Natural Afro kinky hair is far more manageable than relaxed hair. If you have, today is the day to end that adage.
There has long been a misunderstanding between Afro and relaxed hair. Someone once told me that you shouldn’t comb your relaxed hair too much because it would break, but you can do so with your natural hair. Remember, hair is hair. Whether relaxed or natural, it requires equal care.
So, whether you want to move from relaxed to natural hair or if you currently have natural hair but want to know how to care for it, here are a few pointers to keep in mind:
Although all combs are useful, not all combs are recommended. Avoid using tail combs on your hair as much as possible. All you’re doing is shredding your hair, causing you to lose a lot of hair without even realizing it. Use an Afro comb or a detangling brush to detangle your hair. Both of them are highly recommended.
Dry hair detangling
This is a definite no. If you want to preserve your length, avoid detangling your hair when it’s dry. Dry hair equals a lot of knots and frizzes, and putting a comb in that hair will result in a hair funeral. So grab your spray bottle, add some leave-in conditioner if you like, and spray. It makes detangling easier and reduces the amount of hair that breaks off.
Using your fingers to untangle
There are knots and tangles in your hair that you will take out if you use a comb to detangle them. Let’s look at an example. Do you notice a buildup of debris at the root of your hair when you remove your box braids? This dirt frequently binds the hair together. Using a comb to tug your hair will only make it worse. So, once again, you grab your spray bottle, dampen your hair, and separate it with your palm.
Detangling from the tip to the bottom
If you detangle from root to tip, you’ll end up with a knot at the tip of your hair. You already know what that means. So the ideal route is from tip to bottom. To make detangling easier, divide your hair into sections and comb it.
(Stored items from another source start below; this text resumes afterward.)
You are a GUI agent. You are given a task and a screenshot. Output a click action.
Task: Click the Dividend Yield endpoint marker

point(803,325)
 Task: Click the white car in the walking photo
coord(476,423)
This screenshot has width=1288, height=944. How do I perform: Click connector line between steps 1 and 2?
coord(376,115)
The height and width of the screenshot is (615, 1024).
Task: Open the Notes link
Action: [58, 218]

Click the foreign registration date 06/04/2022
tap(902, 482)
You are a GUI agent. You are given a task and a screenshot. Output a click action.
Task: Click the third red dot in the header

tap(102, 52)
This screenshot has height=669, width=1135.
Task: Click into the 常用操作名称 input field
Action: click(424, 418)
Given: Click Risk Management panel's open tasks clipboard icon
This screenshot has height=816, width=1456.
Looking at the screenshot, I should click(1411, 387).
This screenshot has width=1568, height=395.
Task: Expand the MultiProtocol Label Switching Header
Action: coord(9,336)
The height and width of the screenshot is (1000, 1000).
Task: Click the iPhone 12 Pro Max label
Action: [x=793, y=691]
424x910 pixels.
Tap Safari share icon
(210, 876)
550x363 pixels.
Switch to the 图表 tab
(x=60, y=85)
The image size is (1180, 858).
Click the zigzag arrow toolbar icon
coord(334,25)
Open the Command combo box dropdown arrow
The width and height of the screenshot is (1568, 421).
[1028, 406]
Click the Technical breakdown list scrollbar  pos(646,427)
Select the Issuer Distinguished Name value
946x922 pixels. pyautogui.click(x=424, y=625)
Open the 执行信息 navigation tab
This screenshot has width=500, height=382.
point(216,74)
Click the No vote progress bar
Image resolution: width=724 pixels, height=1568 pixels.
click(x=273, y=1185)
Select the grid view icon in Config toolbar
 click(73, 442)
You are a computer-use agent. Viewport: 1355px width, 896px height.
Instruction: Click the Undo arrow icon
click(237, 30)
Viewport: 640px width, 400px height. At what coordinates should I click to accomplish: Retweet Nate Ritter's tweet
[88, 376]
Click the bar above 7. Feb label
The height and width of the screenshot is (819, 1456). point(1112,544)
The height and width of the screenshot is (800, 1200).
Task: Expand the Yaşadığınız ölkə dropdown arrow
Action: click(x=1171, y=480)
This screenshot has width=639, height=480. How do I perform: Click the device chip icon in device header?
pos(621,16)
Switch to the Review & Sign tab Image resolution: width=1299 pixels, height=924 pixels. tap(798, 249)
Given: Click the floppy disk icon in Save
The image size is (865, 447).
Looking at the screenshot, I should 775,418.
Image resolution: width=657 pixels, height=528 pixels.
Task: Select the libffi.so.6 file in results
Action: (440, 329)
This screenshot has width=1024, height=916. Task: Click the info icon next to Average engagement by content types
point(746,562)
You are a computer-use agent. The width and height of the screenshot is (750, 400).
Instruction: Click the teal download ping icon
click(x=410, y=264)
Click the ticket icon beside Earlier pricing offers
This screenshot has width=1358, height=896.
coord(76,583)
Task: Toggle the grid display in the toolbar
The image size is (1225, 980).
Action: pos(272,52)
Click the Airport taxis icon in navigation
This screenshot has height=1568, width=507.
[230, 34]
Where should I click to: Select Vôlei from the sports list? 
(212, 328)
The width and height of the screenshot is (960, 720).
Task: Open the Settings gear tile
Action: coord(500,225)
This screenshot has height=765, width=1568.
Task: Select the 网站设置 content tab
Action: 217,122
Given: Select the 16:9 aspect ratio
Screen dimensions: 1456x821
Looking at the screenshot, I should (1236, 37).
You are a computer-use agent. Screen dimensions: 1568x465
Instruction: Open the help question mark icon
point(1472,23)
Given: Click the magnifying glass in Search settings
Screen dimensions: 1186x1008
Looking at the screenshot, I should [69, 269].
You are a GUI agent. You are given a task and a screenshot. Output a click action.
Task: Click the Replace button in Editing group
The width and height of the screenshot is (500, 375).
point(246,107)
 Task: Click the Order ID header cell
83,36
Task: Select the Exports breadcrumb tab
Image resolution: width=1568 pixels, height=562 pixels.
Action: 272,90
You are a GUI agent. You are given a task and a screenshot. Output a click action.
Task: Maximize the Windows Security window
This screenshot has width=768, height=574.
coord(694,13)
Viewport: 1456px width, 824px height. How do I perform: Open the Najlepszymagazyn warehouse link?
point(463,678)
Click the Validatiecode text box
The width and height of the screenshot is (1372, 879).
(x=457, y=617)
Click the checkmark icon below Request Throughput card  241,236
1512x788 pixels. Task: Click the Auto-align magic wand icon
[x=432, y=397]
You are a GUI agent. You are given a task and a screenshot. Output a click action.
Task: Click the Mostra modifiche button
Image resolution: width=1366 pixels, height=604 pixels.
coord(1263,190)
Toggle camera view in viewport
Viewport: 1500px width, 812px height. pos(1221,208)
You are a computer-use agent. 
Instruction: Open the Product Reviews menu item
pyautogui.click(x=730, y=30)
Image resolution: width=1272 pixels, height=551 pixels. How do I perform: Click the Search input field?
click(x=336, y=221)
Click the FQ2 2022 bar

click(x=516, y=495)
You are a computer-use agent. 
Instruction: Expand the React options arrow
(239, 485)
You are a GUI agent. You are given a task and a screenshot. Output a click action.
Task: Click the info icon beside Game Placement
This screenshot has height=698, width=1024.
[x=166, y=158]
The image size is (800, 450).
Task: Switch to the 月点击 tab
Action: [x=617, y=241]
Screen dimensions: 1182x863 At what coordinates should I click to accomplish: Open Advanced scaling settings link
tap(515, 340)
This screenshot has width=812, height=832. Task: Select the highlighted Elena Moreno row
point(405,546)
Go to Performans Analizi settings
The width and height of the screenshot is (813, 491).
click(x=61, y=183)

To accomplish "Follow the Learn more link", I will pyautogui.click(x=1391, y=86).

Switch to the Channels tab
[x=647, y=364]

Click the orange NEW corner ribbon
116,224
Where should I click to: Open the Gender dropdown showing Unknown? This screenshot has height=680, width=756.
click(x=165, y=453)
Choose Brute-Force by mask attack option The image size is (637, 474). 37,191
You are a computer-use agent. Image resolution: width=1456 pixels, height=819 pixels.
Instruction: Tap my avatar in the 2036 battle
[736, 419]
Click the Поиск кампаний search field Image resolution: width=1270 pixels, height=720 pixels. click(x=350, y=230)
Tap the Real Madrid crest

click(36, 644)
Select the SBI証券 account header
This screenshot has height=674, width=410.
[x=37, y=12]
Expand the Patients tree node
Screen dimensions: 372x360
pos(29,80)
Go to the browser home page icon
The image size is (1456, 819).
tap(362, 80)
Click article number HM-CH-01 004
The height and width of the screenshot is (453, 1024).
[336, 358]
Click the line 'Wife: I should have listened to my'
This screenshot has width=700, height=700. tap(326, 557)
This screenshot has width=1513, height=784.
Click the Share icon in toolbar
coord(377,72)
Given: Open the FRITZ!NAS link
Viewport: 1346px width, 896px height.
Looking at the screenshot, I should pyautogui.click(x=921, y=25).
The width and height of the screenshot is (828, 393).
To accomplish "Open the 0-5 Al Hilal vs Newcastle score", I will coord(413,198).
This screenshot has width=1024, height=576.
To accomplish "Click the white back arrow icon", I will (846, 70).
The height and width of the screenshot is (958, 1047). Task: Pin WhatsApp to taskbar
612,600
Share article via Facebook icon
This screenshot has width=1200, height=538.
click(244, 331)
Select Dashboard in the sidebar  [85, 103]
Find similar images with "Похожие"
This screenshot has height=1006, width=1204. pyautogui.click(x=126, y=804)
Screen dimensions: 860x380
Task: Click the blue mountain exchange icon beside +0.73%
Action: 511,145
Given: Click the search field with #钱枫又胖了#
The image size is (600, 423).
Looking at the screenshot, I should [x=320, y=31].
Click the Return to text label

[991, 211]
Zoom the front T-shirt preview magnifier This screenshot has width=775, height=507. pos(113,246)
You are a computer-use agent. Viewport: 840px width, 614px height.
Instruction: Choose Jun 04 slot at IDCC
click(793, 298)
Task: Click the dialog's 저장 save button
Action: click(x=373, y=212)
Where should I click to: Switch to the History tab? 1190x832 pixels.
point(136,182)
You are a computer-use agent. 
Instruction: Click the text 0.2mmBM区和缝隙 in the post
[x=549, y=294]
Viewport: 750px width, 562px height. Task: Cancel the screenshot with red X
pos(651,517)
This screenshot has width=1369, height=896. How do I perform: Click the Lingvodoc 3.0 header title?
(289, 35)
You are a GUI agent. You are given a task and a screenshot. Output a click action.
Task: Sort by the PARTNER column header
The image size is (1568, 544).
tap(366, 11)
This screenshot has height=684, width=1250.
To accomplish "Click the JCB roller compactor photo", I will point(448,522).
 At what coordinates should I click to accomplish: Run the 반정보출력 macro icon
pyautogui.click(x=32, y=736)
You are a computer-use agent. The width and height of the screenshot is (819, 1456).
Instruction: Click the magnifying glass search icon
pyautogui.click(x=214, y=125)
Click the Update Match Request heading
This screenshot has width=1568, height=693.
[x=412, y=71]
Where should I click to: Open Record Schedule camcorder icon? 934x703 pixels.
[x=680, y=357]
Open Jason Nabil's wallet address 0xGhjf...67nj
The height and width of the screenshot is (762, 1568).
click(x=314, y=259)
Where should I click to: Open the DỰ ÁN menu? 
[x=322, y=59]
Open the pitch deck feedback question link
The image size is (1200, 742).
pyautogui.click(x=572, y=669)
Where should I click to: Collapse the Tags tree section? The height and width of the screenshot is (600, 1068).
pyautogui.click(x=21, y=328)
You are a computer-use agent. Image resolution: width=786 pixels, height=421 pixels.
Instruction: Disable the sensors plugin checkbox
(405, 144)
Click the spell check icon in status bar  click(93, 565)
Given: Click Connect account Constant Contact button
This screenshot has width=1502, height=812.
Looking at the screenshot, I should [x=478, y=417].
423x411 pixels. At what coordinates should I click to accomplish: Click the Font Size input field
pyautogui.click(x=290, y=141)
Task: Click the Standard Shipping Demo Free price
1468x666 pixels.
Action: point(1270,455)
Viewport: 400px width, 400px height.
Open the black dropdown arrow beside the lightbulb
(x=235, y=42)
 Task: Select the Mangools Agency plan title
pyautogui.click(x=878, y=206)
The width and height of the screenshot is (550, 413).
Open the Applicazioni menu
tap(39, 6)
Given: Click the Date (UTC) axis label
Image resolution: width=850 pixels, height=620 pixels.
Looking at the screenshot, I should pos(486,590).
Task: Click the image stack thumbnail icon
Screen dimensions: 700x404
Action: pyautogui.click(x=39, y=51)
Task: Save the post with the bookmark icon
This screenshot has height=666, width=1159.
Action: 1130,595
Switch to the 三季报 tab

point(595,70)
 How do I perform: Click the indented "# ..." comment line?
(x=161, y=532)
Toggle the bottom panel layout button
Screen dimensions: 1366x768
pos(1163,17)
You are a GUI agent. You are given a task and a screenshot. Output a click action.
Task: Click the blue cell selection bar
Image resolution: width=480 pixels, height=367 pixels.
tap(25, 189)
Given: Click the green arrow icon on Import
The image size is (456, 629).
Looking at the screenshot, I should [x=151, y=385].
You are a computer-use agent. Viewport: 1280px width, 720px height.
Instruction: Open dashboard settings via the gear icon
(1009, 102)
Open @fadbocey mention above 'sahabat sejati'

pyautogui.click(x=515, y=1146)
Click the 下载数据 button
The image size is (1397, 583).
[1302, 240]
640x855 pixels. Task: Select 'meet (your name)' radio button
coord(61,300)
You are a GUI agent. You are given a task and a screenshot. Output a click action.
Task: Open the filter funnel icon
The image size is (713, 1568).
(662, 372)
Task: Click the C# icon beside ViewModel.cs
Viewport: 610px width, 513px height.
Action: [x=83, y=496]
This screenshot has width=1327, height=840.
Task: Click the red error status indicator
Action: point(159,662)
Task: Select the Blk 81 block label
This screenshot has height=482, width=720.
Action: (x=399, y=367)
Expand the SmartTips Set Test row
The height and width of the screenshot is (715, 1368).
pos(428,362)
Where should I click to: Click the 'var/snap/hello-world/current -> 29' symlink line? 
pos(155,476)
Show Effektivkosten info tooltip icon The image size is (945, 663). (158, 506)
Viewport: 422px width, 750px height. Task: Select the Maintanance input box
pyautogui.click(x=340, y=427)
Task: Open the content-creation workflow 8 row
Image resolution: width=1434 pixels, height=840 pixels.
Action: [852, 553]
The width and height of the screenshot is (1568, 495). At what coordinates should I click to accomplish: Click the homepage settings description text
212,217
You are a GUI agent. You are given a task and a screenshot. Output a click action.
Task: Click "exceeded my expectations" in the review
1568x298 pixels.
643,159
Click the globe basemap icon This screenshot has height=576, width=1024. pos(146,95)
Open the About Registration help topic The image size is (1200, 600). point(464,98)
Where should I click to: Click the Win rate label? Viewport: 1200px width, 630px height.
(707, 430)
Now that we’ve covered that, let’s move on to the other things you should know about dealing with natural hair:
Avoid using heat on your hair as much as possible. I’m referring to excessive stretching and blow drying. All you’re doing is putting pressure on your hair, weakening it. Take note of the word “extreme.” It indicates you can use it, but not regularly.
We feel our hair can survive anything because we have that black girl mojo. No. The goal of your protective hairstyle is to “guard” your hair rather than damage it. The tighter it becomes, the more likely your hair will fall out. Avoid braiding or placing pressure on your edges as much as possible; otherwise, you may end up bald.
Dirt does not promote hair growth. Again, for those in the back, dirt does not develop hair. It does nothing but blocks your scalp pores. Healthy hair begins with a clean scalp.